Stored records:
────────────────

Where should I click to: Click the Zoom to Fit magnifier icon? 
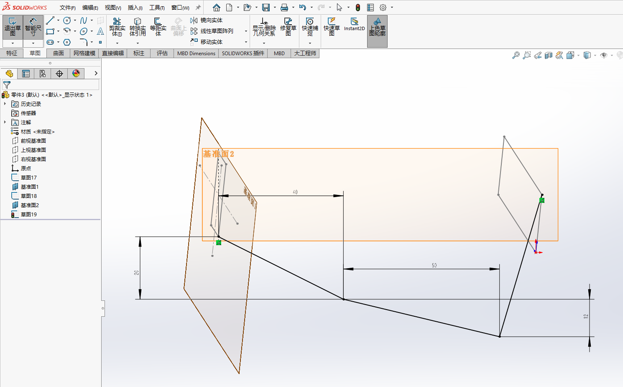pyautogui.click(x=516, y=55)
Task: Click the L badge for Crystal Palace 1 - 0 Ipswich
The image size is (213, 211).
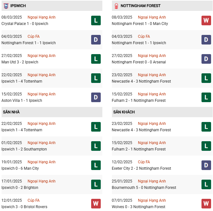Action: [96, 20]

────────────────

- **Instructions for the task**
Omit the pictures and please write out exactly the lines between the one containing "Task: Click the" and the last line of the entries, both included.

- **Task answer**
Task: Click the L badge for Crystal Palace 1 - 0 Ipswich
The image size is (213, 211).
Action: [96, 20]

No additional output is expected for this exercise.